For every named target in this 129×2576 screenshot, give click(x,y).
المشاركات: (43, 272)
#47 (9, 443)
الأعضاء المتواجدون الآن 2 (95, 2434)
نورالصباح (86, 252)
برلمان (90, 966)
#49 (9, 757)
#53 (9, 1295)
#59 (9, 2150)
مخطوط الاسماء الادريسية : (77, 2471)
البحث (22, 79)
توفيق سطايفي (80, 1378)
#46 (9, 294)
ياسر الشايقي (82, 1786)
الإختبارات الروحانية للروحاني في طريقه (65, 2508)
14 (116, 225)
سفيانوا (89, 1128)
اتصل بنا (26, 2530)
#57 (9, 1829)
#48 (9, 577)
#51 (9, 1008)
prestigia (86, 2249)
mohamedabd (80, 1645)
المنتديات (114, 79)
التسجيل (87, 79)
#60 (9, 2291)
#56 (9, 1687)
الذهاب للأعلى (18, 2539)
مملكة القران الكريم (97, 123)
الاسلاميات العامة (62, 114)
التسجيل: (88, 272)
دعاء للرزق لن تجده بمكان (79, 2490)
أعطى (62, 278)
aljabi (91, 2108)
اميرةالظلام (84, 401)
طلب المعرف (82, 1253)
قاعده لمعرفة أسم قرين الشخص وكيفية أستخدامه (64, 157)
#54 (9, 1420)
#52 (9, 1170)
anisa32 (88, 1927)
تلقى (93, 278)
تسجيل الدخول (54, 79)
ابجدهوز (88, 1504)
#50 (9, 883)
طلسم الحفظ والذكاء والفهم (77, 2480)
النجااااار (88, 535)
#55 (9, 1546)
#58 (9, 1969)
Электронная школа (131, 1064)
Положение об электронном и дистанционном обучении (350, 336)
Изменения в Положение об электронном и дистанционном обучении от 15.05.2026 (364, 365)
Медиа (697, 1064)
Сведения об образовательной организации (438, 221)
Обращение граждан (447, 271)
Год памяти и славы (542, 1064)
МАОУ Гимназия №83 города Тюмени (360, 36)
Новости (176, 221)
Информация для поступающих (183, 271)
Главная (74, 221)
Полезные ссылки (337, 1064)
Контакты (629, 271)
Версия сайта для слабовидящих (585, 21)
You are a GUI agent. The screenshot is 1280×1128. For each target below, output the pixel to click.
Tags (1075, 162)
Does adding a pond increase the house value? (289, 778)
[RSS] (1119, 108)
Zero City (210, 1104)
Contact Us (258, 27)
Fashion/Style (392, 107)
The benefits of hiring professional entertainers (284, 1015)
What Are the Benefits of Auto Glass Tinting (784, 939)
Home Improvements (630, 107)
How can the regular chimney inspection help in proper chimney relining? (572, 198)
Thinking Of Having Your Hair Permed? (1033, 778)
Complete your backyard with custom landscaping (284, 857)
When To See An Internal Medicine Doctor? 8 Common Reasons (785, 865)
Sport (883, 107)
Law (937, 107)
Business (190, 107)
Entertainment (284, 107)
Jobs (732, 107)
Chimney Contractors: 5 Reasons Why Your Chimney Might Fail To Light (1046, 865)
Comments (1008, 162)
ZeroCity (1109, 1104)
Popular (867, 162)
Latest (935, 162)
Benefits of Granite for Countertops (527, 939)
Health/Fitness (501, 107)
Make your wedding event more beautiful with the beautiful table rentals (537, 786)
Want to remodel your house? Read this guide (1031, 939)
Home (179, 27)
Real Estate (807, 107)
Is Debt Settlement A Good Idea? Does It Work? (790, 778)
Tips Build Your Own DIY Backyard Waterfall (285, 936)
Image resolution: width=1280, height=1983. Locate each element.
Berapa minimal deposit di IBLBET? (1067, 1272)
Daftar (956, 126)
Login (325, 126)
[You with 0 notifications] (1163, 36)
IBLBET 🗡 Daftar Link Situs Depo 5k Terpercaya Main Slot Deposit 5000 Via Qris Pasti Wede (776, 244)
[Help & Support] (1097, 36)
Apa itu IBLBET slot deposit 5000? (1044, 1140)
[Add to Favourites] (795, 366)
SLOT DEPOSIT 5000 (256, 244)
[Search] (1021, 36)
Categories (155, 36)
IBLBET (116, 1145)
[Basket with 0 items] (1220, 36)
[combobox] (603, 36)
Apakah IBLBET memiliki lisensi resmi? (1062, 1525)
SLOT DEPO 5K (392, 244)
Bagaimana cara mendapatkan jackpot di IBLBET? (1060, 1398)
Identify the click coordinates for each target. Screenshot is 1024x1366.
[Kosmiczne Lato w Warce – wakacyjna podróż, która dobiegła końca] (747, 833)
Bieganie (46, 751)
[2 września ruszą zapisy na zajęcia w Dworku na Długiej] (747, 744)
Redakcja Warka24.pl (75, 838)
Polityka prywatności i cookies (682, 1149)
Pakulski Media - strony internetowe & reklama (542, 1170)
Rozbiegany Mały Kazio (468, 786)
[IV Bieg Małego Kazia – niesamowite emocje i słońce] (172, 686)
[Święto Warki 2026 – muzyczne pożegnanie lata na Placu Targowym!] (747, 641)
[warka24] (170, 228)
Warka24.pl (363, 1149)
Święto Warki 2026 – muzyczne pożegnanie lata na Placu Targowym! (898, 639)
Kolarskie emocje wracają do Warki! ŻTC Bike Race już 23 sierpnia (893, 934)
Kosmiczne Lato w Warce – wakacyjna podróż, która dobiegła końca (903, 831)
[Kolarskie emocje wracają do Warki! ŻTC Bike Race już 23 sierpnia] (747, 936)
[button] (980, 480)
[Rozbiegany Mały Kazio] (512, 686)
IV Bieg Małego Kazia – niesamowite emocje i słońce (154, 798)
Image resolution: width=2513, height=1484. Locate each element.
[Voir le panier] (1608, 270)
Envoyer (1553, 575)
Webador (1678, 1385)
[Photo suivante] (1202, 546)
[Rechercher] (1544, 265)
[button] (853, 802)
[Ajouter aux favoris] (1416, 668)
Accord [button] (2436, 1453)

Exercise goal. Each line from the top of the records through the one with "طلب المعرف (82, 1253)" should be returned exactly. Leave out everything else.

Exercise solution.
For every named target in this 129×2576 screenshot, give click(x,y).
المشاركات: (43, 272)
#47 (9, 443)
الأعضاء المتواجدون الآن 2 (95, 2434)
نورالصباح (86, 252)
برلمان (90, 966)
#49 (9, 757)
#53 (9, 1295)
#59 (9, 2150)
مخطوط الاسماء الادريسية : (77, 2471)
البحث (22, 79)
توفيق سطايفي (80, 1378)
#46 (9, 294)
ياسر الشايقي (82, 1786)
الإختبارات الروحانية للروحاني في طريقه (65, 2508)
14 (116, 225)
سفيانوا (89, 1128)
اتصل بنا (26, 2530)
#57 (9, 1829)
#48 (9, 577)
#51 (9, 1008)
prestigia (86, 2249)
mohamedabd (80, 1645)
المنتديات (114, 79)
التسجيل (87, 79)
#60 (9, 2291)
#56 (9, 1687)
الذهاب للأعلى (18, 2539)
مملكة القران الكريم (97, 123)
الاسلاميات العامة (62, 114)
التسجيل: (88, 272)
دعاء للرزق لن تجده بمكان (79, 2490)
أعطى (62, 278)
aljabi (91, 2108)
اميرةالظلام (84, 401)
طلب المعرف (82, 1253)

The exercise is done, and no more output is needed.